Polycythaemia vera blood count

Polycythaemia vera (PV, primary polycythaemia, Vaquez's disease) is a disease with a high number of erythrocytes + high concentration of Hb → increases blood viscosity + arterial thrombotisation (cause of death is thrombosis of coronary + cerebral arteries ).

Pathogenesis[edit | edit source]

Clonal proliferation of a pluripotent hematopoietic stem cell, kt. differentiates mainly into the erythrocyte line;
increased sensitivity of BFU-E progenitors to the effects of erythropoietin;
the possibility of differentiation into erythroid precursors even without erythropoietin;
there is also a slight increase in bb. other rows.

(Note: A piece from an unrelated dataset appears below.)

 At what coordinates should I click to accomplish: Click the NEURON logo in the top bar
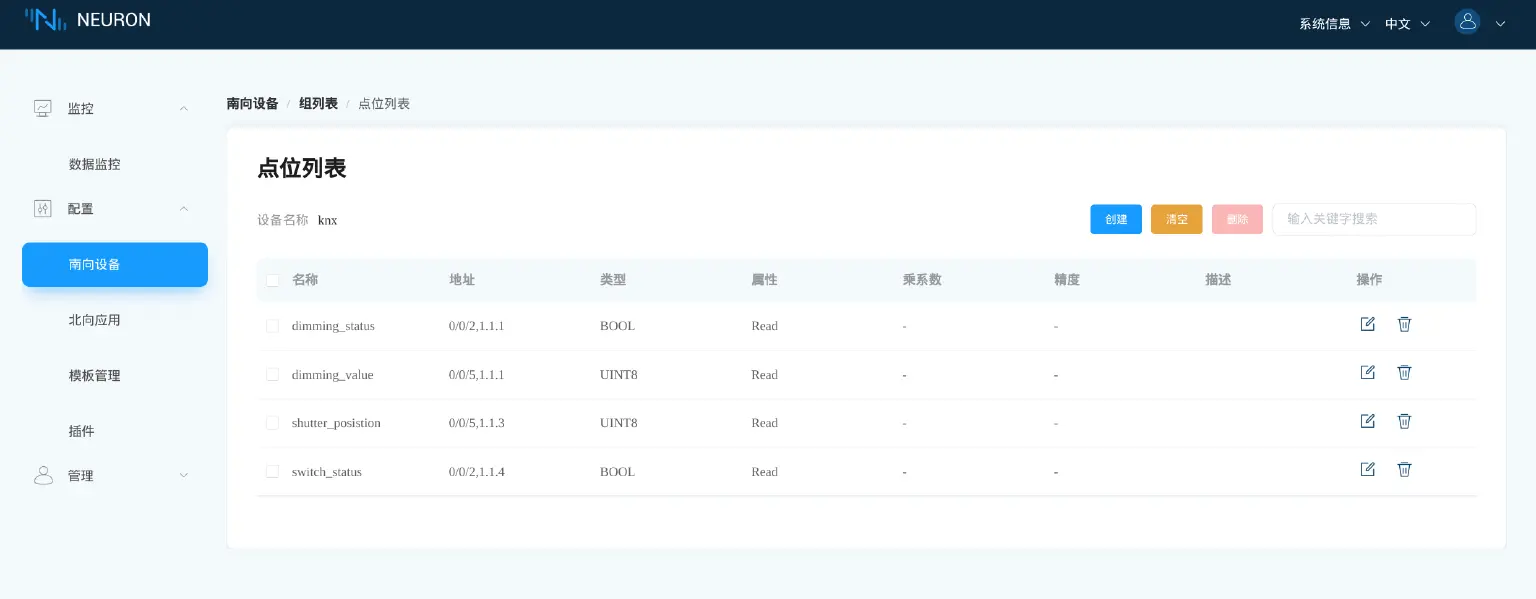(x=88, y=20)
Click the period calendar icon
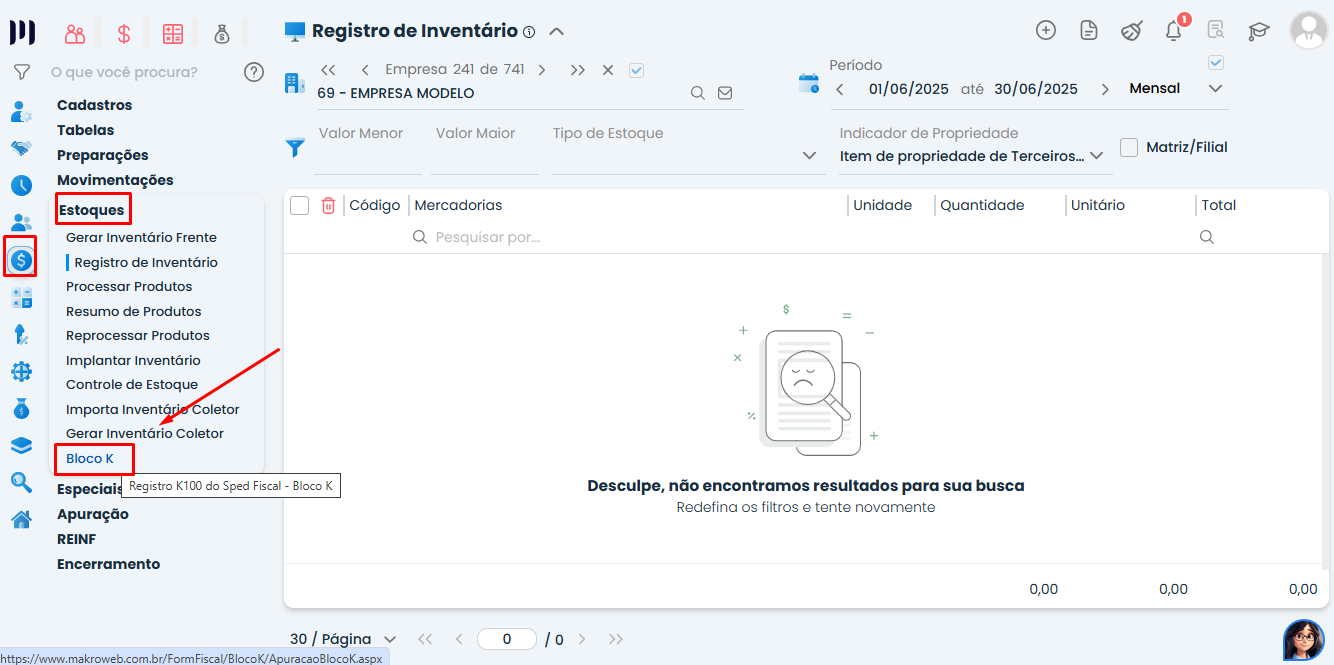The height and width of the screenshot is (665, 1334). [808, 84]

Clinical picture[edit | edit source]

Headache , dizziness , etc.,
digestive problems, frequent Gastroduodenal ulcer disease ,
pruritus,
frequent bleeding / conversely arterial and venous thrombotic events, incl. coronary artery obliteration,
Arthritis uratica (gout),
brownishness, cyanosis ,
splenomegaly (in advanced stages up to the pelvis).

Diagnostics a diff. dg.[edit | edit source]

Increased value of Hb + HTK (50-70%),

can be masked if plasma is also increased;

there may be leukocytosis + a slight shift to the left,
often also thrombocytosis,
blood oxygen saturation < 92% can be the cause of secondary polyglobulia ,
low ferritin values more common in primary polycythemia than in secondary polyglobulia; concentration of vitamin B12 + its binding capacity increased, conc. folate reduced,
in PV, the concentration of endogenous erythropoetin is reduced,
the histological height is essential. bone marrow (PV image different from reactive polyglobuli) + molecular-biological examination,
dg. PV rests hl. in the detection of general signs of myeloproliferative disease, in the case of embarrassment to exclude a secondary cause (difficult),
frequent thrombotic/bleeding events (in patients with secondary polyglobulia few).

Therapy[edit | edit source]

Medical venipuncture , erythrocytapheresis (more expensive, exceptionally),
IFN-α ,
hydroxyurea,
anagrelide + therapeutic venipuncture in patients resistant to IFN + hydroxyurea,
treatment of pruritus + hyperuricemia .

Prognosis[edit | edit source]

Average survival 15 years,
cause of death: thrombosis, acute leukemia , other cancer, bleeding , etc.^[1]^[2]

Summary video[edit | edit source]

Links[edit | edit source]

Reference[edit | edit source]

↑ NEČAS, Emanuel. Patologická fyziologie orgánových systémů : Část I. 2. edition. V Praze : Karolinum, 2009. 379 pp. ISBN 978-80-246-1711-4.
↑ DÍTĚ, P.. Vnitřní lékařství. 2. edition. Praha : Galén, 2007. ISBN 978-80-7262-496-6.